Por el Think Tank Hispania 1188
Jesús María González Barceló, Presidente
Hay una guerra silenciosa en marcha. No se libra con tanques ni misiles, sino con bulos, querellas, tuits y platós. Y no tiene por objetivo el poder, sino algo mucho más peligroso: la excelencia.
Lo hemos visto con el Hospital Isabel Zendal, esa obra sanitaria levantada en tiempo récord durante la pandemia, mientras otros gobiernos autonómicos aún debatían dónde poner las carpas. Lo construyó la Comunidad de Madrid como un símbolo de capacidad, eficacia y visión de futuro. Y por eso, precisamente por eso, había que destruirlo.
Como en las guerras antiguas, donde se arrasaban los templos del enemigo para borrar su legado, el Zendal fue objeto de una campaña de demolición simbólica: sabotajes, insultos, acusaciones de sobrecostes, escraches a sus profesionales, y hasta baños reventados durante visitas institucionales. Lo que no se podía derribar políticamente, se intentó ensuciar físicamente.

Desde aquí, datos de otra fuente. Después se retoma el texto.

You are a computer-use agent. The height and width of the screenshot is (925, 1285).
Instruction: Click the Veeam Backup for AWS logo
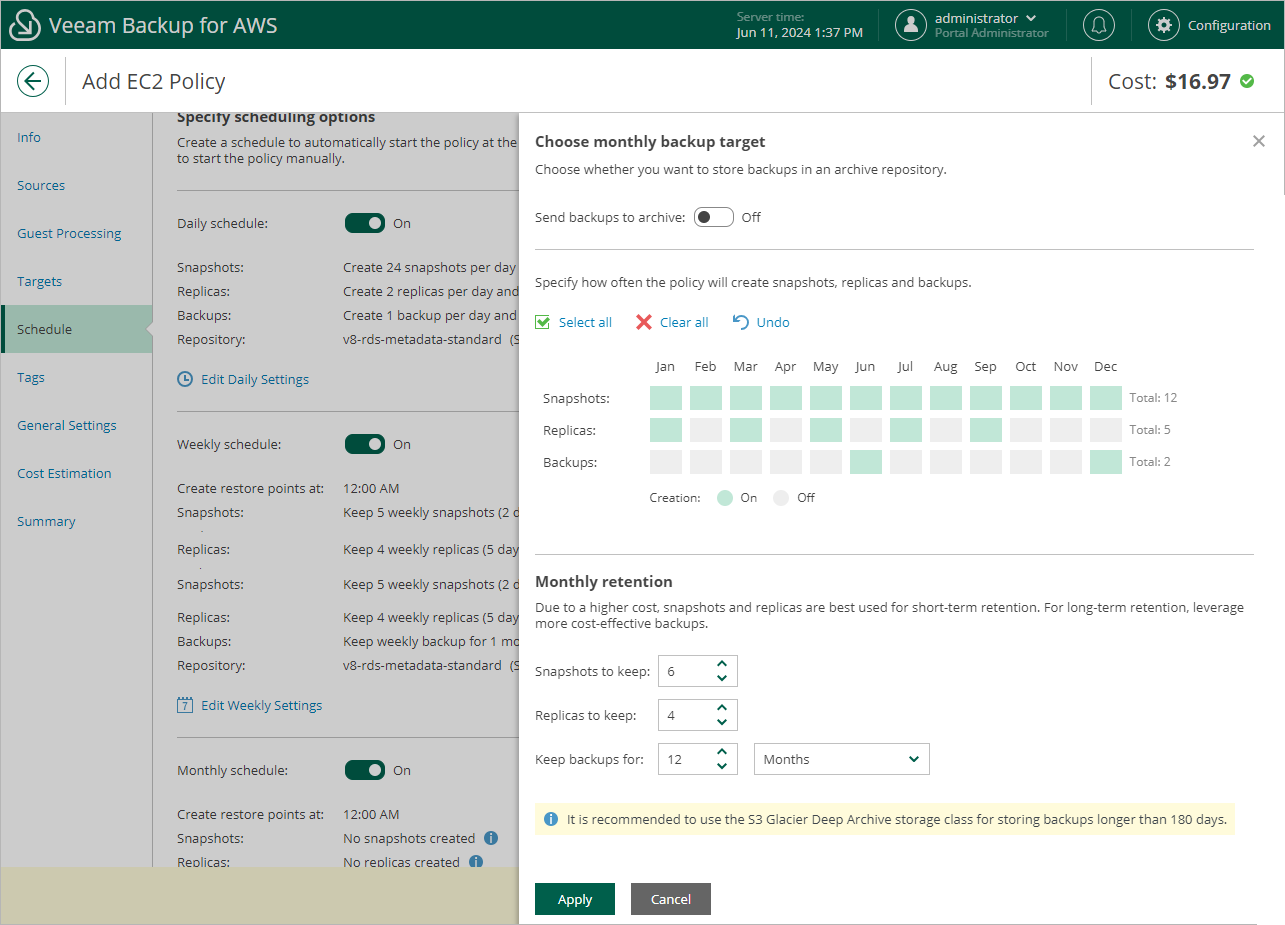point(24,25)
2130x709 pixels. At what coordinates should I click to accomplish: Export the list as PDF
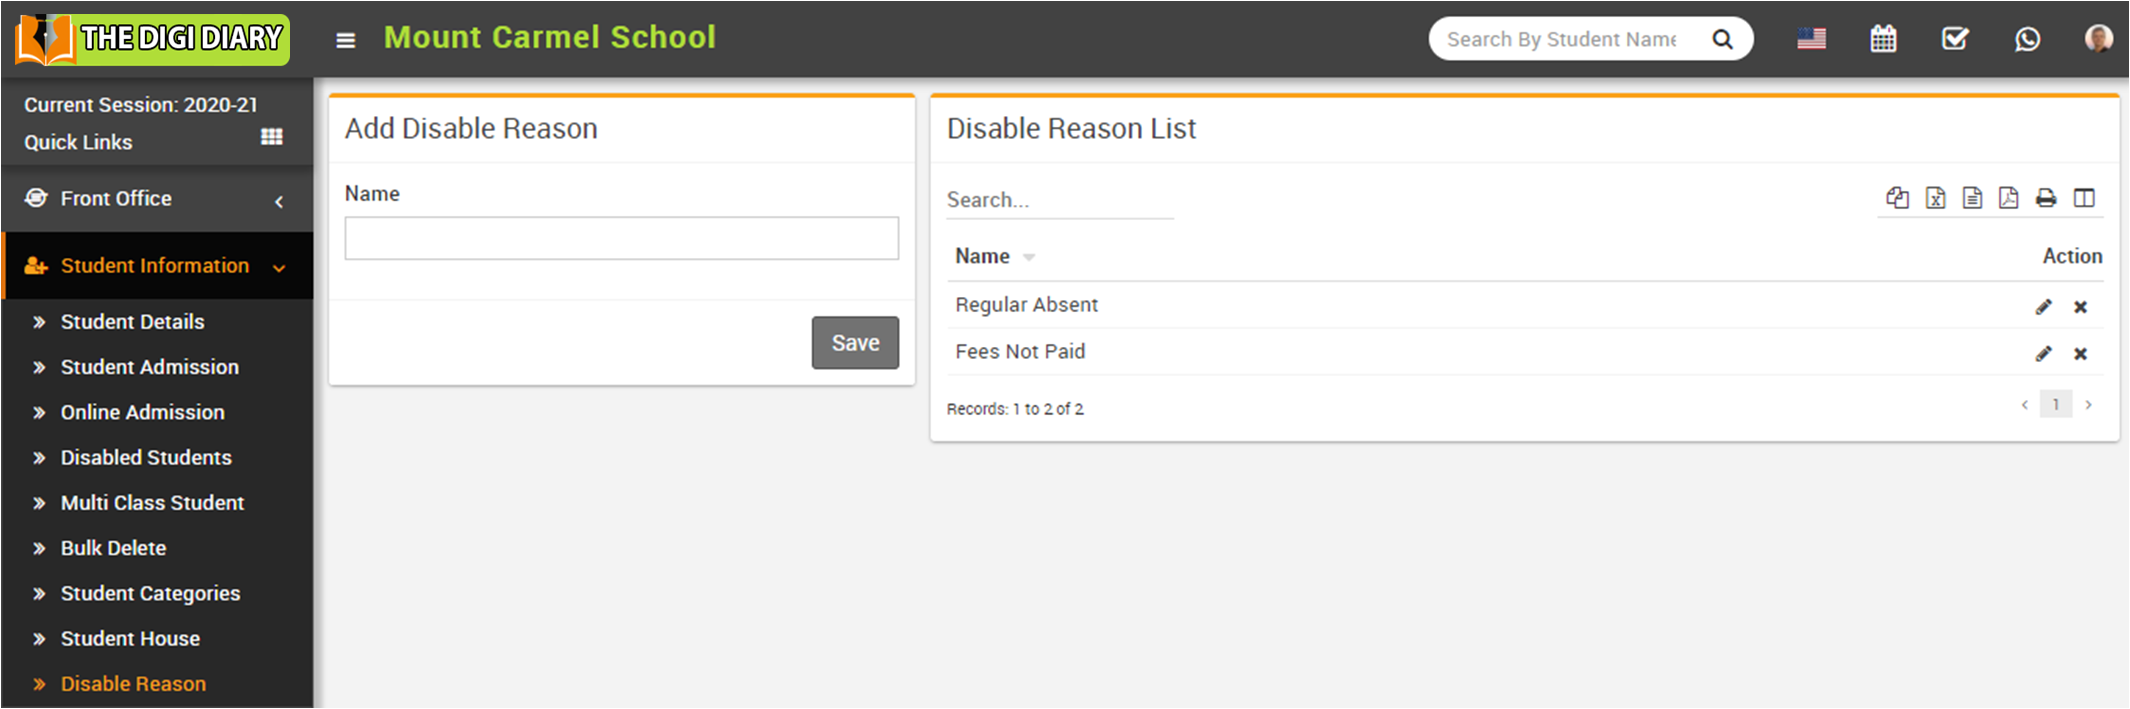[2008, 198]
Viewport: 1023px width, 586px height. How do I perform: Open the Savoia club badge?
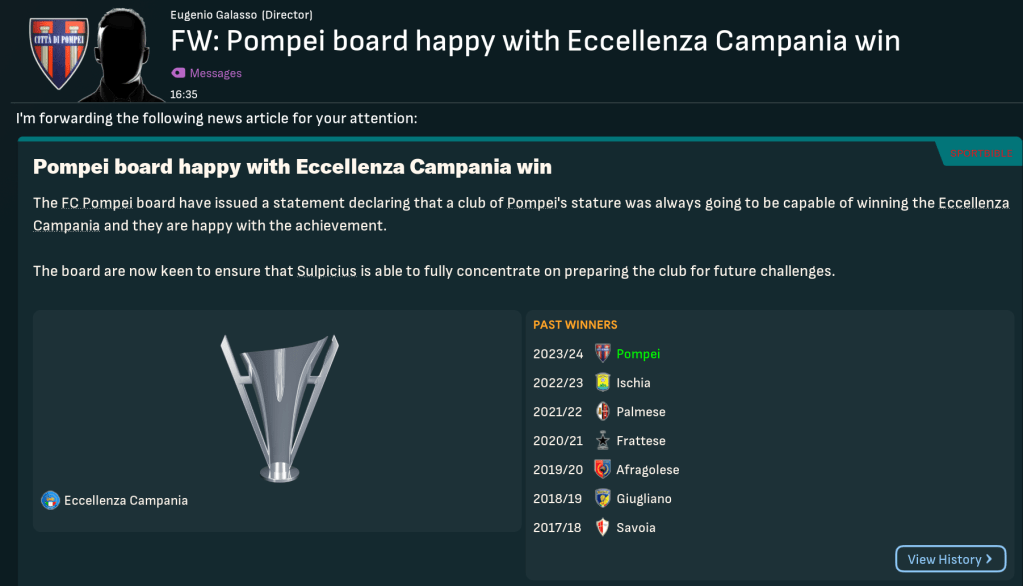pyautogui.click(x=602, y=528)
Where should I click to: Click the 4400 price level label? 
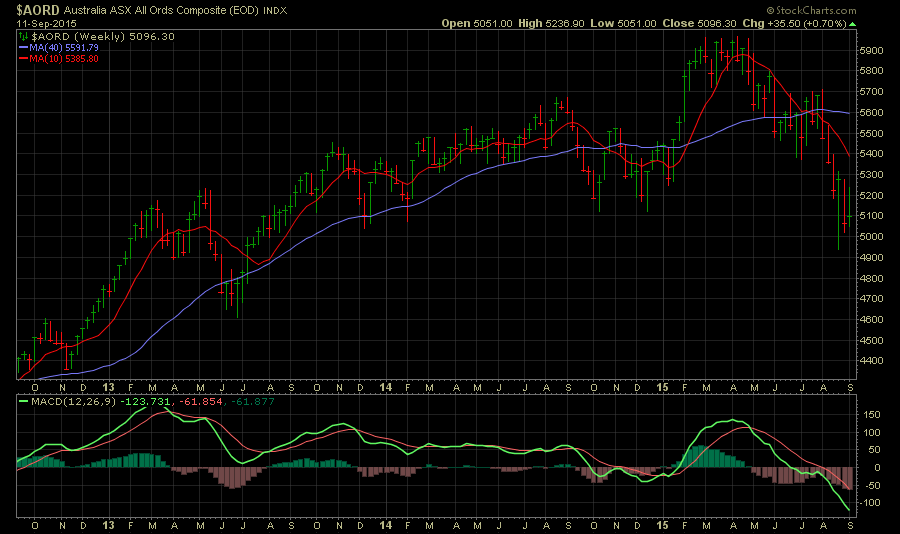[871, 360]
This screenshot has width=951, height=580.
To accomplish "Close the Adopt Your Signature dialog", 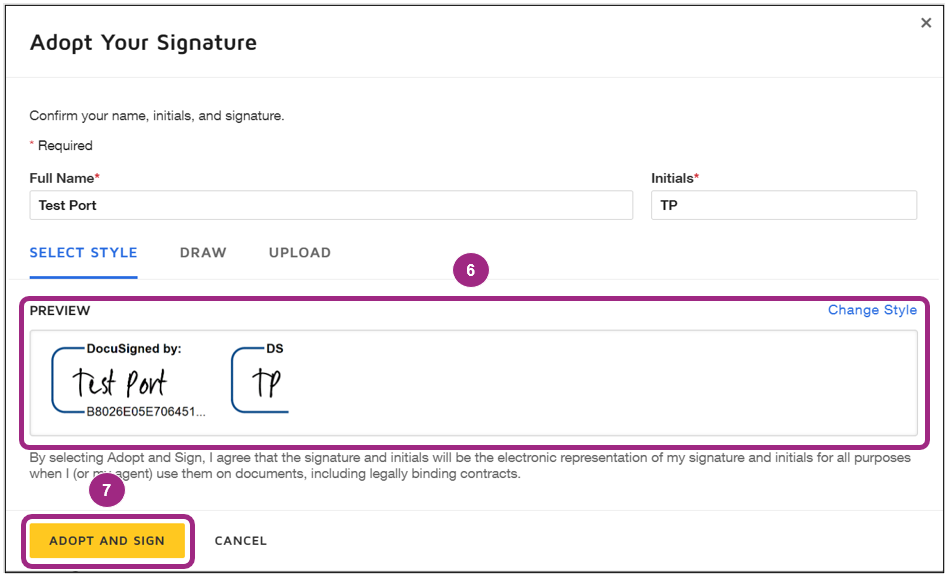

Es el mismo patrón de siempre: cuando no se puede competir con ideas, se opta por el acoso sistemático al mérito. Si alguien hace bien las cosas, hay que silenciarlo, estigmatizarlo o sabotearlo. Y si ese alguien es mujer, liberal, madrileña y con un apoyo popular creciente, entonces el ensañamiento alcanza niveles de patología política.
El Zendal simboliza algo que la izquierda anquilosada no soporta: que lo público no tiene por qué ser mediocre, y que lo privado no es sinónimo de codicia. Simboliza que una administración eficiente, moderna, austera y con liderazgo puede dar resultados incluso sin necesidad de rendirse ante la burocracia de Bruselas o las comisiones de Moncloa.
Por eso mismo, el Zendal tenía que ser ridiculizado, como se ridiculiza a quien saca sobresaliente en una clase de mediocres. Porque lo que más molesta no es el éxito, sino la comparación que expone el fracaso ajeno.
Mientras algunos sanitarios se dejaban la piel, otros se dedicaban a intoxicar. Mientras Madrid creaba empleo y resistía sin cerrar la persiana a los autónomos, otros se entregaban a la asfixia regulatoria y luego se lamentaban del paro. Mientras Ayuso hablaba de libertad y responsabilidad individual, ellos solo sabían repetir el mantra del miedo y el control.
Y cuando se quedaron sin argumentos, recurrieron al ataque personal: Nacho Cano, su novio, su familia… da igual. Todo vale si sirve para deslegitimar la gestión. Pero por cada golpe, la presidenta madrileña ha respondido con más claridad, más firmeza y más convicción. Porque no hay nada más incómodo para el populismo que una gestión que funciona.
Vivimos tiempos en los que construir un hospital es más escandaloso que cerrar uno. En los que crear riqueza se penaliza, y repartir pobreza se aplaude. Y en los que destacar se considera una amenaza, no un ejemplo.
El liberalismo madrileño no es perfecto, pero tiene una virtud que escasea: no pide permiso para mejorar las cosas. No espera al BOE para dar resultados. Y no teme decir que sin iniciativa privada, sin libertad económica y sin instituciones fuertes, el futuro será cada vez más parecido a esa España subsidiada, intervenida y sometida que algunos sueñan desde sus despachos.
Por eso hay que seguir defendiendo trincheras como la del Zendal. Porque no es solo un hospital. Es una declaración de principios.